README.md · manifesto-project/manifestoberta-xlm-roberta-56policy-topics-sentence-2024-1-1 at main

metadata

license: bigscience-openrail-m
widget:
  - text: >-
      We will restore funding to the Global Environment Facility and the
      Intergovernmental Panel on Climate Change.

Model description

An xlm-roberta-large model fine-tuned on ~1,7 million annotated statements contained in the Manifesto Corpus (version 2024a). The model can be used to categorize any type of text into 56 different political topics according to the Manifesto Project's coding scheme (Handbook 4).

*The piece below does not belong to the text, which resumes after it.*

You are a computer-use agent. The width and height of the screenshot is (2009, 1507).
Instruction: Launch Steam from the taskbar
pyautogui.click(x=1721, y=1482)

It works for all languages the xlm-roberta model is pretrained on (overview), just note that it will perform best for the 38 languages contained in the Manifesto Corpus:


armenian	bosnian	bulgarian	catalan	croatian
czech	danish	dutch	english	estonian
finnish	french	galician	georgian	german
greek	hebrew	hungarian	icelandic	italian
japanese	korean	latvian	lithuanian	macedonian
montenegrin	norwegian	polish	portuguese	romanian
russian	serbian	slovak	slovenian	spanish
swedish	turkish	ukrainian

How to use

import torch
from transformers import AutoModelForSequenceClassification, AutoTokenizer

model = AutoModelForSequenceClassification.from_pretrained("manifesto-project/manifestoberta-xlm-roberta-56policy-topics-sentence-2024-1-1")
tokenizer = AutoTokenizer.from_pretrained("xlm-roberta-large")

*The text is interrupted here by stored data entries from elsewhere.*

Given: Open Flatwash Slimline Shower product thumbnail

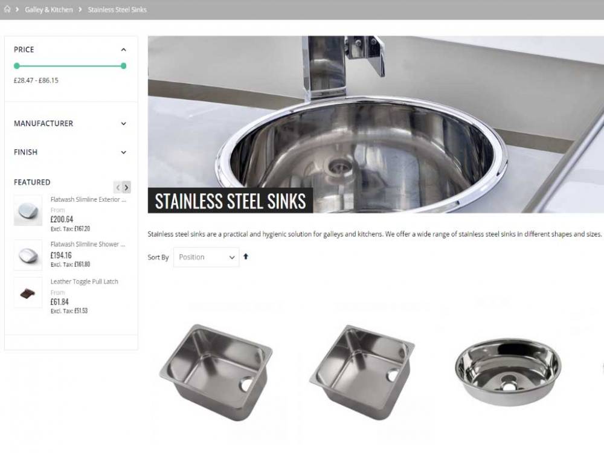Looking at the screenshot, I should click(x=28, y=255).
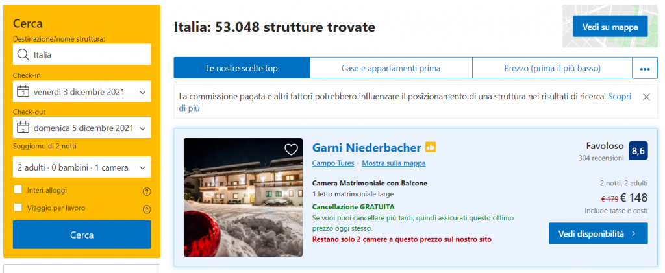This screenshot has height=273, width=665.
Task: Sort by Prezzo (prima il più basso)
Action: click(552, 68)
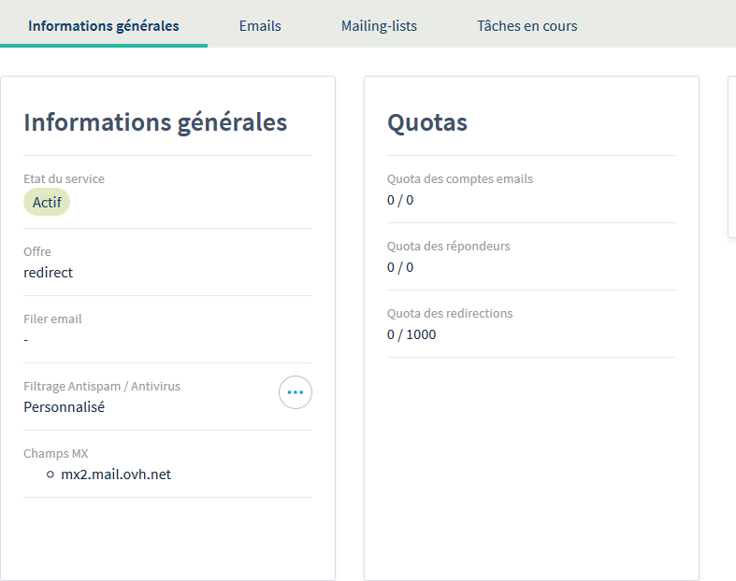Switch to the Emails tab

(260, 26)
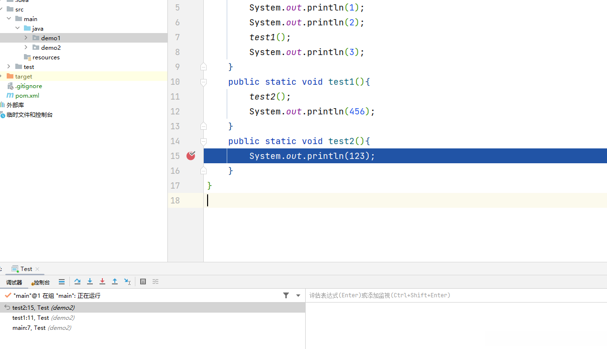Click the Run to Cursor icon
Screen dimensions: 607x349
[x=127, y=282]
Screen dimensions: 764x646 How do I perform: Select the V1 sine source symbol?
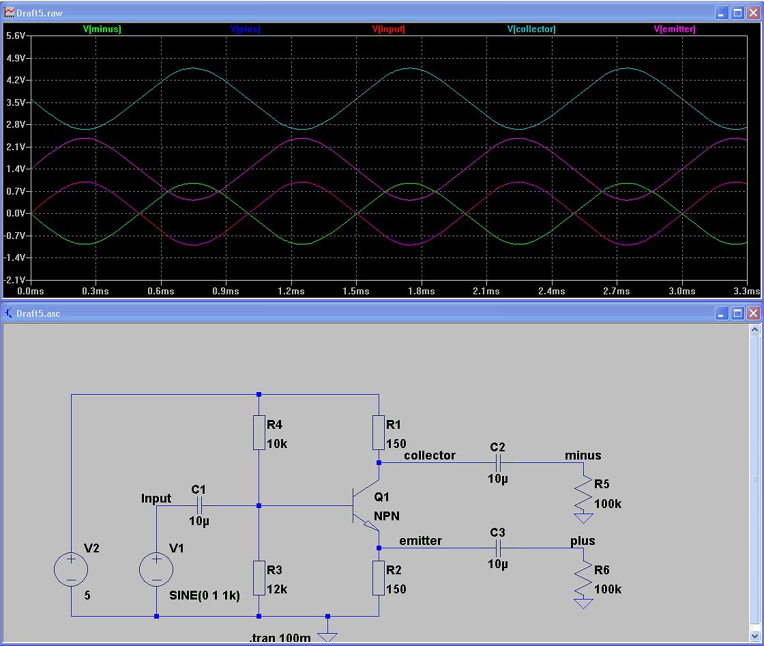pos(156,569)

sentence = "We will restore funding to the Global Environment Facility and the Intergovernmental Panel on Climate Change, to support critical climate science research around the world"

inputs = tokenizer(sentence,
                   return_tensors="pt",
                   max_length=200,  #we limited the input to 200 tokens during finetuning
                   padding="max_length",
                   truncation=True
                   )

logits = model(**inputs).logits

probabilities = torch.softmax(logits, dim=1).tolist()[0]
probabilities = {model.config.id2label[index]: round(probability * 100, 2) for index, probability in enumerate(probabilities)}
probabilities = dict(sorted(probabilities.items(), key=lambda item: item[1], reverse=True))
print(probabilities)
# {'501 - Environmental Protection: Positive': 67.56, '411 - Technology and Infrastructure': 14.03, '107 - Internationalism: Positive': 13.58, '416 - Anti-Growth Economy: Positive': 2.24...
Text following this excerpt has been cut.